**What is required**. Please print exactly the lines from the one containing "Screen dimensions: 789x522" through the last line of the records, and only those. Leave out any pictures.
------ Records for this task
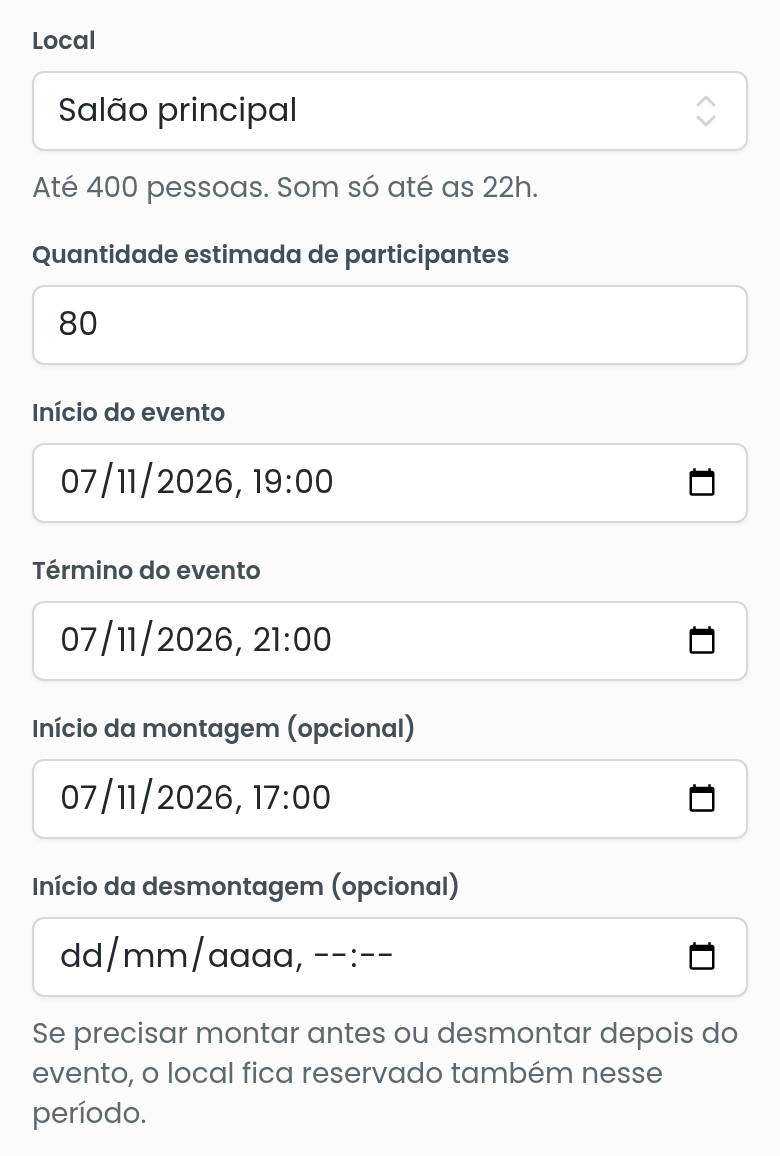
Task: Select year 2026 in Início do evento field
Action: (195, 482)
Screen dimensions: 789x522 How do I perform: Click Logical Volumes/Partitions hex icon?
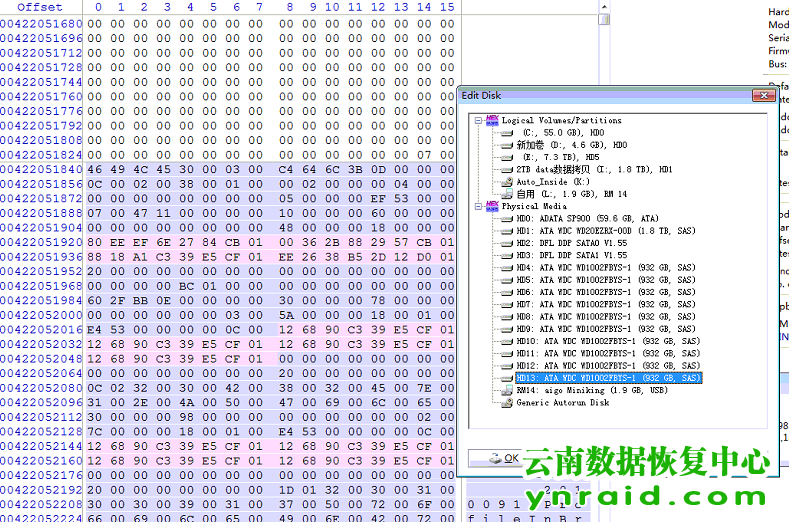492,121
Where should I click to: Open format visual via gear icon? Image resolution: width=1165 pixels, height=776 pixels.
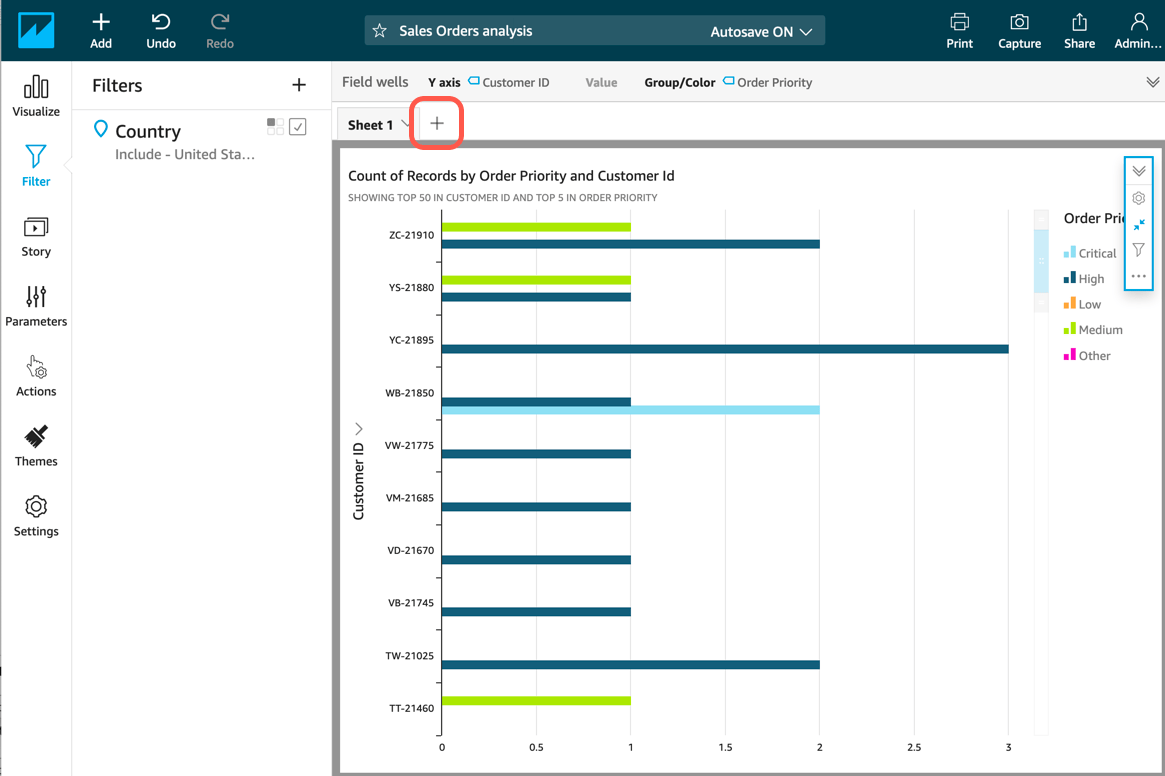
------------
**Task output**.
Screen dimensions: 789x522 How do I perform: Click Logical Volumes/Partitions hex icon?
492,121
Where should I click to: Open format visual via gear icon? Image resolution: width=1165 pixels, height=776 pixels.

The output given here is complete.